INSTRUCTIONS TO FOLLOW:
The lines to extract begin at the line that contains "Screen dimensions: 1079x439" and run through the last line of the listing; reproduce them exactly, minus any pictures.

RECORDS SUPPLIED:
-------
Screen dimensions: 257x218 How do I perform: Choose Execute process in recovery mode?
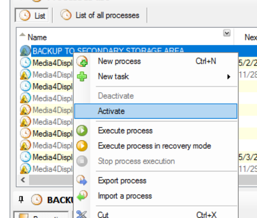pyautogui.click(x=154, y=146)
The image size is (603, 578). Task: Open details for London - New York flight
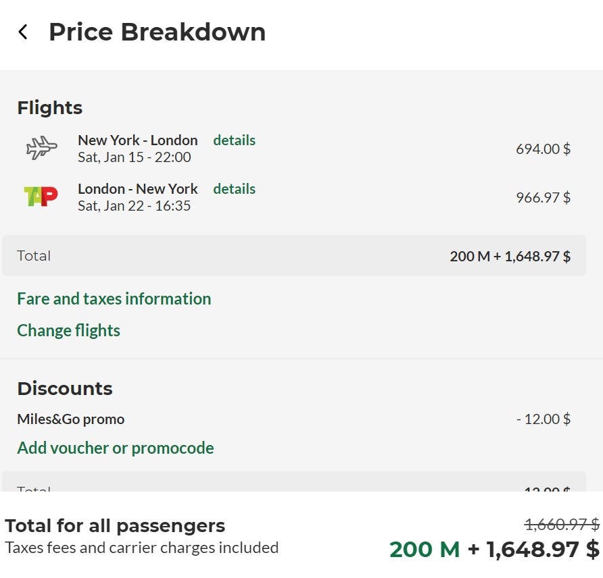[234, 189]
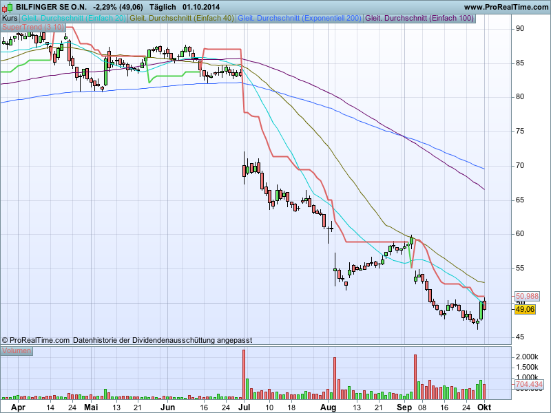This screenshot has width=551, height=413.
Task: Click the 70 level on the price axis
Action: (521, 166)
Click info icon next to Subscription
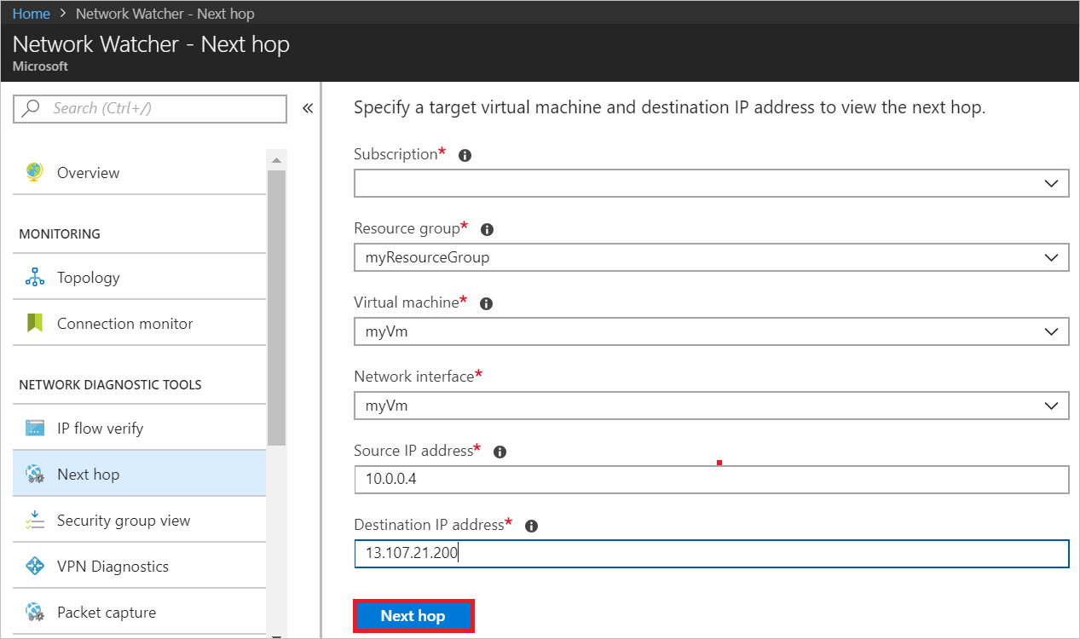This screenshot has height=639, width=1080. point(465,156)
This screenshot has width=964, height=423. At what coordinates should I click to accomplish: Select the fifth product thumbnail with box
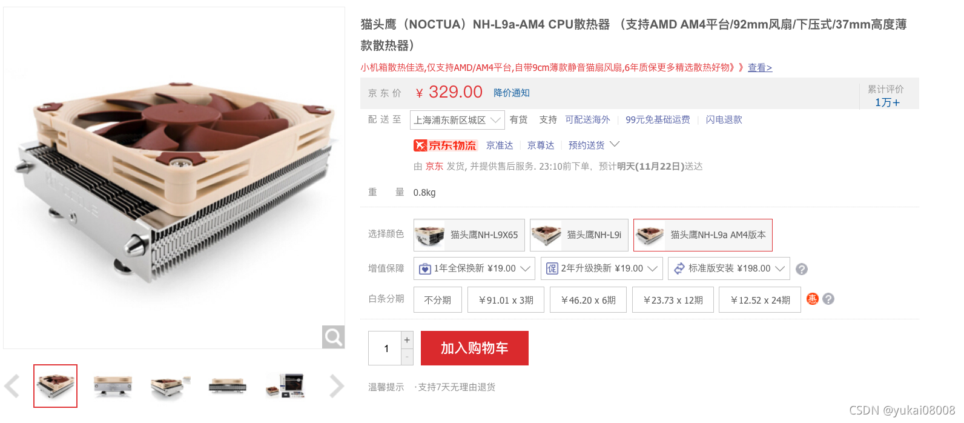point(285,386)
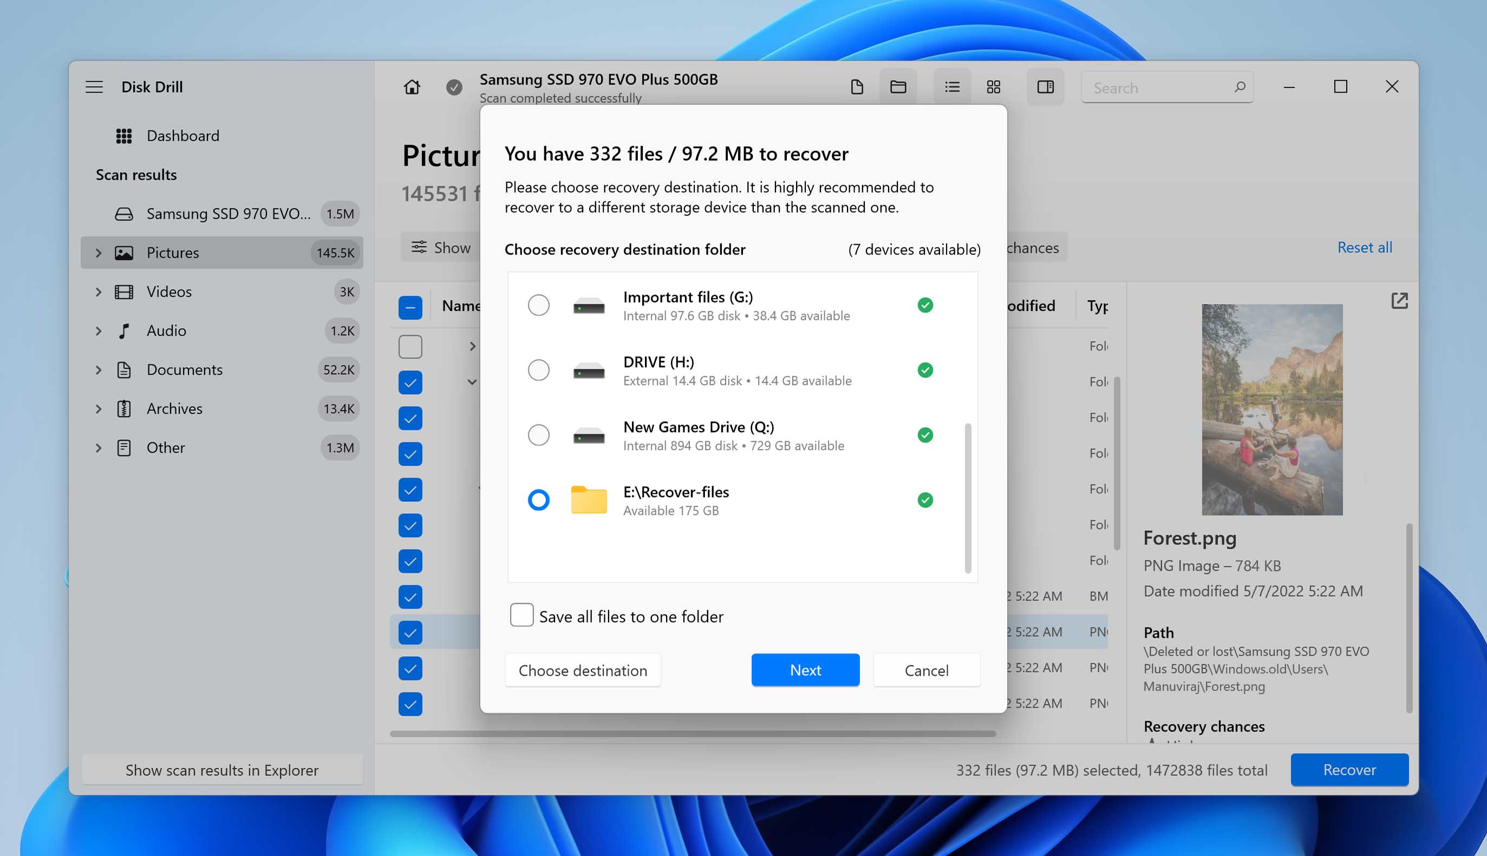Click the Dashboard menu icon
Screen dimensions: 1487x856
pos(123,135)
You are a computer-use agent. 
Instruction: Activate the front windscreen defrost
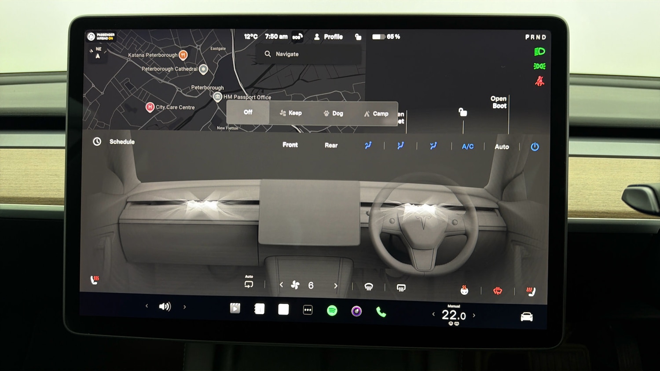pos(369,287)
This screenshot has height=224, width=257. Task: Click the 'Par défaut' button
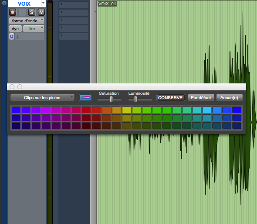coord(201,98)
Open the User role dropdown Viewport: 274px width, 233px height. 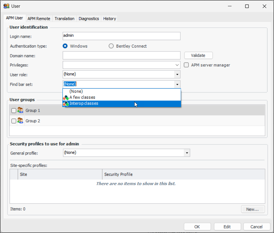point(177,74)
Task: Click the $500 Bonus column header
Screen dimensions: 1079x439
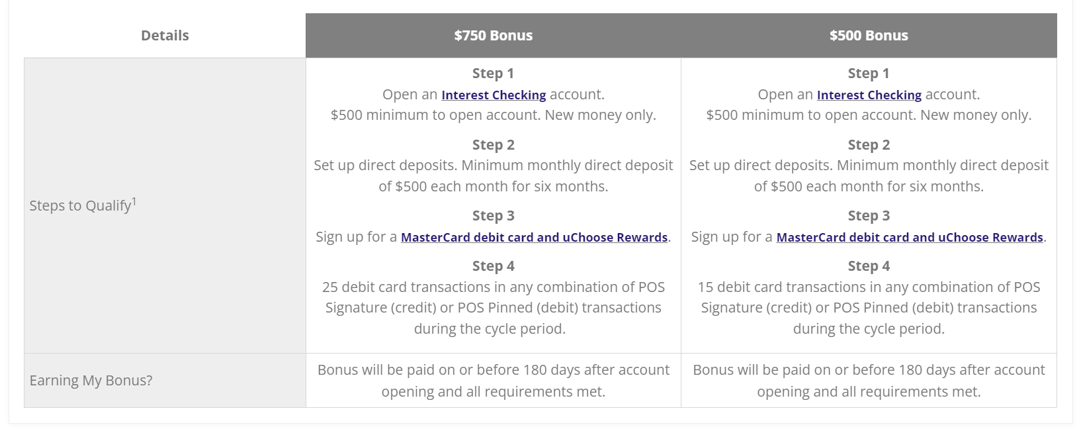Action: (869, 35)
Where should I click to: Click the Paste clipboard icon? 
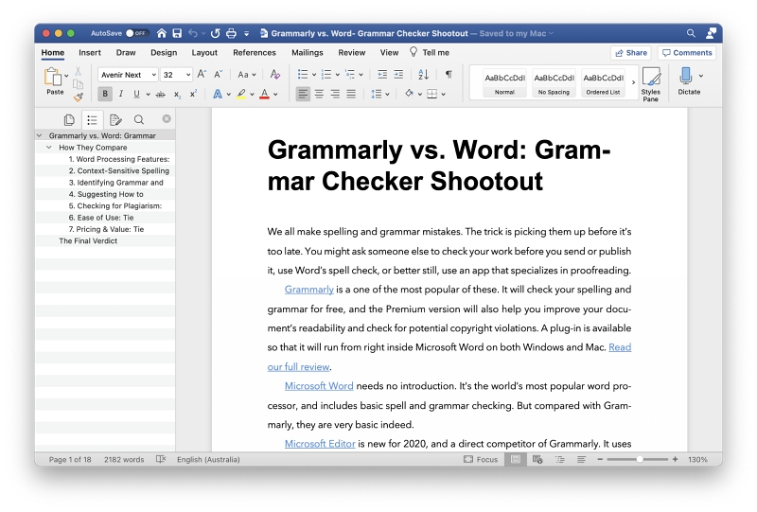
-------
ANSWER AREA:
Screen dimensions: 1079x439
Action: (869, 35)
Where should I click to: Click the Paste clipboard icon? 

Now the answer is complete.